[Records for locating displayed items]
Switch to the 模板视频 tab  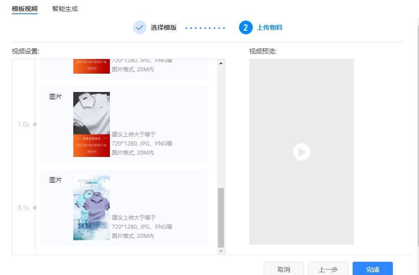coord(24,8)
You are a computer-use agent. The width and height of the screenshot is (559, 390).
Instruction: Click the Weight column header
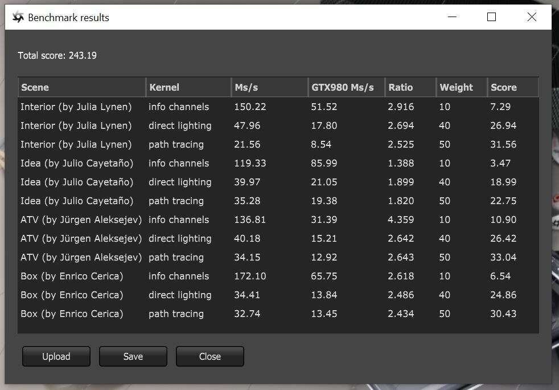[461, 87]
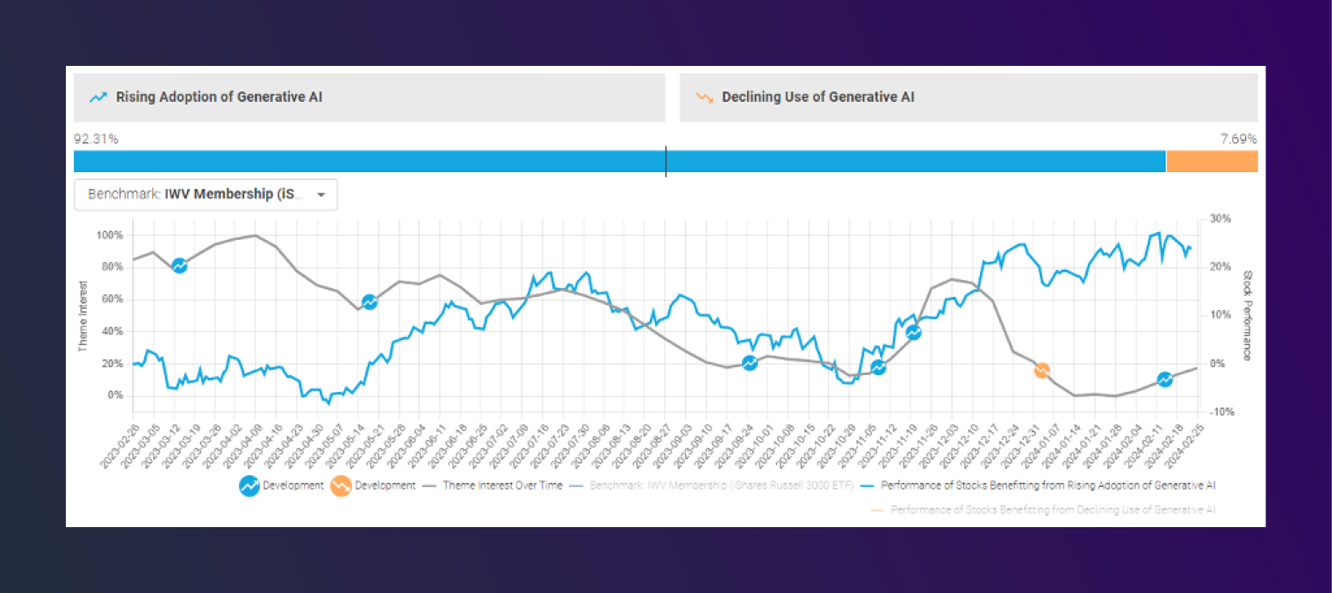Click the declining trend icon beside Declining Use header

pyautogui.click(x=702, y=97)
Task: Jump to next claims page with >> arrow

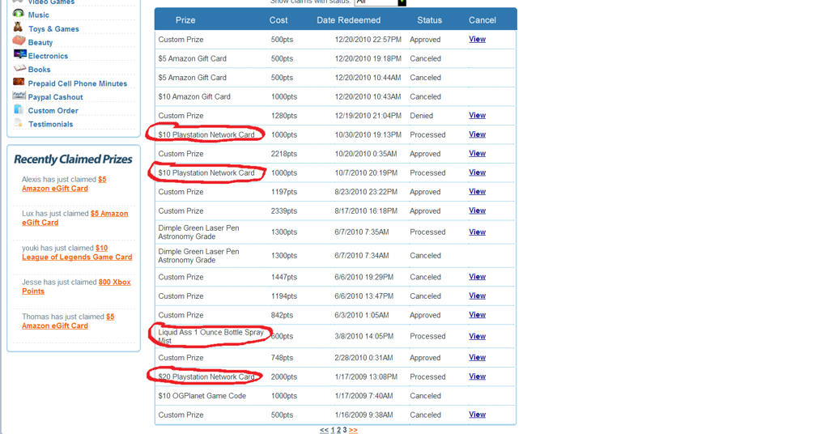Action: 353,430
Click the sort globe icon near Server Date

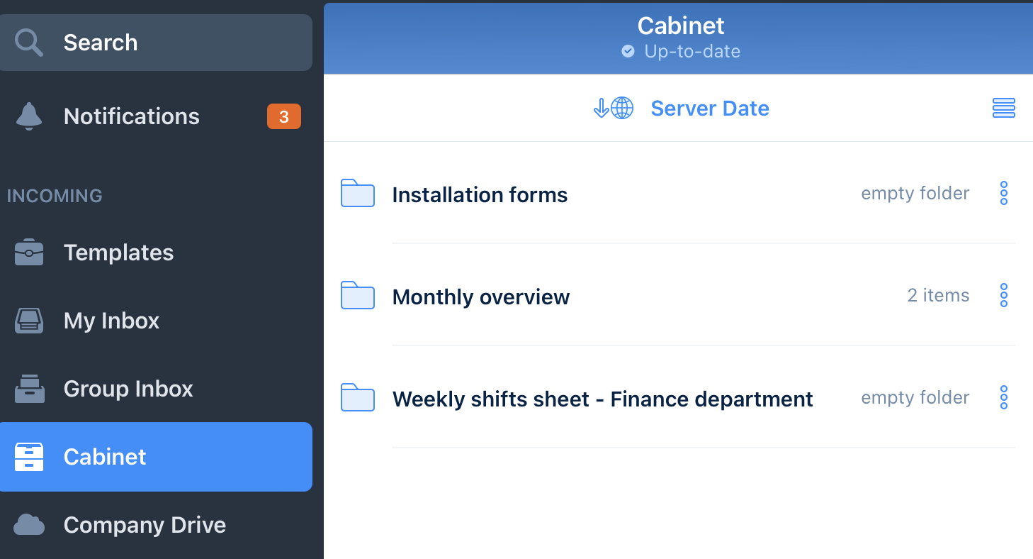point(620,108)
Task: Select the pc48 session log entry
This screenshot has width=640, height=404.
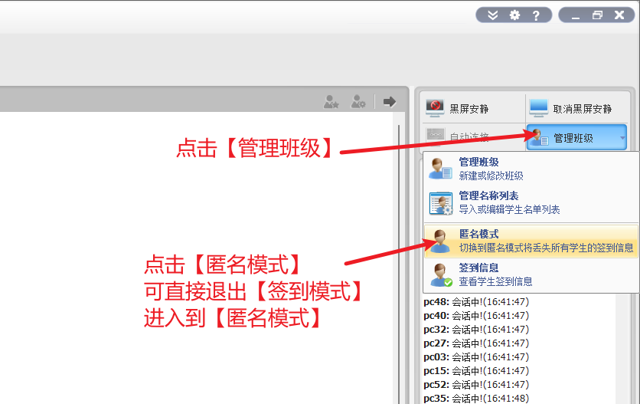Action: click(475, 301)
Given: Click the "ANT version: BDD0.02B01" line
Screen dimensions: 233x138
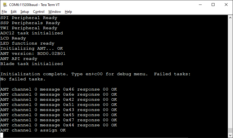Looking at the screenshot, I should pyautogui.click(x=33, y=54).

Exercise prompt: Count how many lines of the material above contain the string "Task". Reply with only that number.

Written answer: 2